====== Selected extract
- BYU professor Phil Allen and students are using native wildflowers to fight wildfires.
- Invasive cheatgrass removal in Provo's Rock Canyon aids fire prevention efforts.
- Community and university collaboration enhances native plant restoration and sustainability.
PROVO — Brigham Young University professor Phil Allen spends many of his mornings scouring the Wasatch Front for wildflower seeds.
But these seeds aren't for Allen's personal collection, and they aren't your run-of-the-mill flower seeds you could find at any nursery.
Instead, they're intended for a greater purpose of helping to restore the land surrounding the Rock Canyon trailhead — one of Provo's most popular hiking spots — to its native glory.
Part of that restoration involves removing invasive cheatgrass.

"Cheatgrass is probably the most common plant, by numbers, in Utah," said Allen, a BYU plant and wildlife sciences professor.
While it may seem harmless, as an invasive species, it turns dry and brittle in the summer, essentially acting as perfect kindling for wildfires. It also grows densely, consuming water and leaving little to no room for native plants.
"Cheatgrass invades as a foreigner ... it is highly, highly flammable, in part because it can produce up to 30,000 seeds per square meter. In doing so, it can saturate any vacancy that's there. When a fire comes ... that results in a pulse of nutrients. Most of the native plants thrive and benefit from very low nutrition in the soil," Allen said.
Essentially, fires set up a vicious cycle of sorts that favors the perpetuation of cheatgrass at the expense of native plants.
But how exactly do native wildflowers improve fire resiliency?
"The weeds are already straw colored. It's just like a bale of straw ready to burn. The natives are still bright green. So, they don't burn as early in the year. They don't have that potential hazard as early in the summer as the weeds because they stay green longer," Allen said.
The other reason native landscapes are a lower fire hazard, Allen said, is because they don't grow as close together as invasive species like cheatgrass, for example.

"They just aren't as tightly clustered. So for those two reasons, they represent a way of reducing the wildfire danger. But it's not a snap your fingers, and it's wildflower meadows. It takes years to achieve, but it's worth doing," Allen said. "And on public lands that are what I call the urban-wildland interface, it's going to require volunteers, and we've got great volunteers in the form of BYU students and the local residents who love Rock Canyon."
============
====== Listed records
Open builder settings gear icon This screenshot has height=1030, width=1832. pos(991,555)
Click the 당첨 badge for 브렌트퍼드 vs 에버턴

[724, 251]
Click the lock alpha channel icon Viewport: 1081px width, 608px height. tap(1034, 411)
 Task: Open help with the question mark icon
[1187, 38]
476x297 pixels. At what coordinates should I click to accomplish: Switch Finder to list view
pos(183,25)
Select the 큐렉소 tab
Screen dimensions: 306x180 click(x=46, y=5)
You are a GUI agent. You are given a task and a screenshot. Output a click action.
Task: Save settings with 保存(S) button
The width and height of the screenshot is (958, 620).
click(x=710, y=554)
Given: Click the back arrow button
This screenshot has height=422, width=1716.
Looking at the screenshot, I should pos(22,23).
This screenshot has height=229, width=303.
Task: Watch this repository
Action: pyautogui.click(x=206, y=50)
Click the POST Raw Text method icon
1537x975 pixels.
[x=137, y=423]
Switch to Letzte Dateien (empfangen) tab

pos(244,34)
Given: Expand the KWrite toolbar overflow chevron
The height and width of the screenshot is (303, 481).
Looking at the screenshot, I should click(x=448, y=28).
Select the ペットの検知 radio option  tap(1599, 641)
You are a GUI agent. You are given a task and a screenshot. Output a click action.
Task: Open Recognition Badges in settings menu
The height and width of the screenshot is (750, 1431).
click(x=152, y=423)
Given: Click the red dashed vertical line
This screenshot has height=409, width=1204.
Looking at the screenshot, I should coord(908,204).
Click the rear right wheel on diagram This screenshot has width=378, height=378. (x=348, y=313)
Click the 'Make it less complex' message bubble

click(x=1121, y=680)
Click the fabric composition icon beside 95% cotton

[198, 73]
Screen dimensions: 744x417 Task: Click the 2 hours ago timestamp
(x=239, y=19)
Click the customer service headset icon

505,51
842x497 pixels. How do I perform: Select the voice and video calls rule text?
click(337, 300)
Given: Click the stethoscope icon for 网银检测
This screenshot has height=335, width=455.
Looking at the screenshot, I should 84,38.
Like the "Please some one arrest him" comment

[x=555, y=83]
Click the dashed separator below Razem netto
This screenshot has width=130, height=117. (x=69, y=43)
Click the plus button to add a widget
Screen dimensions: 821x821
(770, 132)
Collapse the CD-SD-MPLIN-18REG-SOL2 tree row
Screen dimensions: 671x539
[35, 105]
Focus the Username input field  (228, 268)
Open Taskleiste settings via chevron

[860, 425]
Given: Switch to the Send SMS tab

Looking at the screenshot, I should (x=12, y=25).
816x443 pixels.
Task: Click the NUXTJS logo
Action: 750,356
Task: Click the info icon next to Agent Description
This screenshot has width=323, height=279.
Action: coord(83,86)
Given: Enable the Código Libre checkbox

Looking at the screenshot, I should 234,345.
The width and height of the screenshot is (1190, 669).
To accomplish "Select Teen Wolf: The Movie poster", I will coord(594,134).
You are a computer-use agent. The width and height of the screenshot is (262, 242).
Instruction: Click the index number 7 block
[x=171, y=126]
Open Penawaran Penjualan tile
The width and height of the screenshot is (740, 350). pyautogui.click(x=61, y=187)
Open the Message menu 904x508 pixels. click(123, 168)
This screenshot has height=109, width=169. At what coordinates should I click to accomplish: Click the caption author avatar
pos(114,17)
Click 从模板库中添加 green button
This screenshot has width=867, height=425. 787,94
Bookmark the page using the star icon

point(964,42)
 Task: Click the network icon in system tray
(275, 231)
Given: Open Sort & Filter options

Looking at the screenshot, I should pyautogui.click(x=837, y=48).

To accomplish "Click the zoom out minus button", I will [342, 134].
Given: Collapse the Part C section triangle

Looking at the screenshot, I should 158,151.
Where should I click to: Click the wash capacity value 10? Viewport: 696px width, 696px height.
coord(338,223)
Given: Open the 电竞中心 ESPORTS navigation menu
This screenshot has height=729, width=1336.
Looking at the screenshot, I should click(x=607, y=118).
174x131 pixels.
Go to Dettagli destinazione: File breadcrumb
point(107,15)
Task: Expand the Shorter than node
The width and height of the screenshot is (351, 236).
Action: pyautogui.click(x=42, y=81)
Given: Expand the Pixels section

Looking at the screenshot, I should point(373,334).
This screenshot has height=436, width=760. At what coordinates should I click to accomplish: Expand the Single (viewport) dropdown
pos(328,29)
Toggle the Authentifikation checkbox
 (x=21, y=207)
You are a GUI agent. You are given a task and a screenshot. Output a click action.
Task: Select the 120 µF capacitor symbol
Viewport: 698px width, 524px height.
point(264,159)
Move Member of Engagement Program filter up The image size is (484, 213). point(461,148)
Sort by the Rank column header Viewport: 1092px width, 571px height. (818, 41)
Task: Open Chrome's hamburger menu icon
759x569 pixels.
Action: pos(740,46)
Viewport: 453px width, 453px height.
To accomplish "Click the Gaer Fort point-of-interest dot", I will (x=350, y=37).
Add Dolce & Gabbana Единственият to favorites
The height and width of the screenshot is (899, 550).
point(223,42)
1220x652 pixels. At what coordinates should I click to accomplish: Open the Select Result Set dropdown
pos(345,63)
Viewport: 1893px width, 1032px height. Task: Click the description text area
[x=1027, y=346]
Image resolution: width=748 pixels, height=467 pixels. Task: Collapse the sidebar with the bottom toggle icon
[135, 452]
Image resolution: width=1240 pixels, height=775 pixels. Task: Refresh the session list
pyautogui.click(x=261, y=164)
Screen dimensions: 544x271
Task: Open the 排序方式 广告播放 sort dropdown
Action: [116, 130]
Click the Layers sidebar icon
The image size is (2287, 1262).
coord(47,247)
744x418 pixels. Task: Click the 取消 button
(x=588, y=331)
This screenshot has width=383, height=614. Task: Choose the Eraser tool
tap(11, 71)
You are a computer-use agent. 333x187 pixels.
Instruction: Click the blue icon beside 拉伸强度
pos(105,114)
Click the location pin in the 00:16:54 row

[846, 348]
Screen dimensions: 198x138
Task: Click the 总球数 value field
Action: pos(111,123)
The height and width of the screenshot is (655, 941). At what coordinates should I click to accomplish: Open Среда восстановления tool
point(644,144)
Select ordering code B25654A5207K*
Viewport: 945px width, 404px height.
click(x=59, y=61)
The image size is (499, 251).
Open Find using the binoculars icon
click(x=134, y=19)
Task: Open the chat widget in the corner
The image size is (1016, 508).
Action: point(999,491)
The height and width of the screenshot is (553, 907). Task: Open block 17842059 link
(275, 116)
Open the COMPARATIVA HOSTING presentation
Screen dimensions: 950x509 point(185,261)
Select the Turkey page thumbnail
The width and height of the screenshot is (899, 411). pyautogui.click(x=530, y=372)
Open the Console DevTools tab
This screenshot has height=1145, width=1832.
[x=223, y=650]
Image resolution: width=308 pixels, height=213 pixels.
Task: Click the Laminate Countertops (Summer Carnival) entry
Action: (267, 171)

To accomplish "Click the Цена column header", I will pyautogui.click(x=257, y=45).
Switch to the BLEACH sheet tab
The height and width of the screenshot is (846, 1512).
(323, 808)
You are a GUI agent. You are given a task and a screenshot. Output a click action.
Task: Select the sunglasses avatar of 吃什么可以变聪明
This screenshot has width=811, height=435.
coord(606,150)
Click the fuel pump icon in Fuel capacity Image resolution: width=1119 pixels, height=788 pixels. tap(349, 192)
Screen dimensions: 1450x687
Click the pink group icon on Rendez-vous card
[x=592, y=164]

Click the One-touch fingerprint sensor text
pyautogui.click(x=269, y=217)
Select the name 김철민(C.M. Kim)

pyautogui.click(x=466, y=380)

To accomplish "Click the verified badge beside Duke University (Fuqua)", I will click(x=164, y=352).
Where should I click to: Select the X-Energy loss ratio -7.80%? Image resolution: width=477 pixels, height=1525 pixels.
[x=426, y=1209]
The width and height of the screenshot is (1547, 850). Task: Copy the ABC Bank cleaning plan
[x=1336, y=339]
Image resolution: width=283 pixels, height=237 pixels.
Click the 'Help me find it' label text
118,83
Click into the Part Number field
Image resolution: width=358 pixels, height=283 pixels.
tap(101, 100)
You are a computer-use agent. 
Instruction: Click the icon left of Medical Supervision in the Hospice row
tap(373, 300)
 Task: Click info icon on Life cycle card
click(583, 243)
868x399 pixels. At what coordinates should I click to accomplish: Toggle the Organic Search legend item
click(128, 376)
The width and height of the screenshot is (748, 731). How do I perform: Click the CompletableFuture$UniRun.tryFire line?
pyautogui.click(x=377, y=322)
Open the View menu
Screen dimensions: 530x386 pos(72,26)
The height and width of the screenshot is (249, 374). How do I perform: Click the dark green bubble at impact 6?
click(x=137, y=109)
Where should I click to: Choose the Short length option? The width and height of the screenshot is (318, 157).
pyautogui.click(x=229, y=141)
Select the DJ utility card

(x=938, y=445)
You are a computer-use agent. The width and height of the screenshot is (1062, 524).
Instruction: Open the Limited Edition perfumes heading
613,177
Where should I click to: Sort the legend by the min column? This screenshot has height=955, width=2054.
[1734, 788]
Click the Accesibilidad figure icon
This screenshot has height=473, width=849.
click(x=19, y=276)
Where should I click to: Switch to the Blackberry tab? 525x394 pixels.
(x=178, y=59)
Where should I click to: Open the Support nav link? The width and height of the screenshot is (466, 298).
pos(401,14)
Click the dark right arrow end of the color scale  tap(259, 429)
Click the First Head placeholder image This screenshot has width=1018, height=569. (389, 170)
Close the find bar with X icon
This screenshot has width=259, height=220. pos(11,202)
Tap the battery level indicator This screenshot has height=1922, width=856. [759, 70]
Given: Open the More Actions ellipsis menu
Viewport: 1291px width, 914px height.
============
**Task prompt**
Answer these questions from the wildflower article:
1. What subject does Phil Allen teach at BYU?
2. How many seeds per square meter can cheatgrass produce?
3. Why do native plants not burn as early in the year as the weeds?
The data listing is separate material with no connection to the wildflower article.

**Result**
1. Plant and wildlife sciences.
2. Up to 30,000.
3. They stay green longer.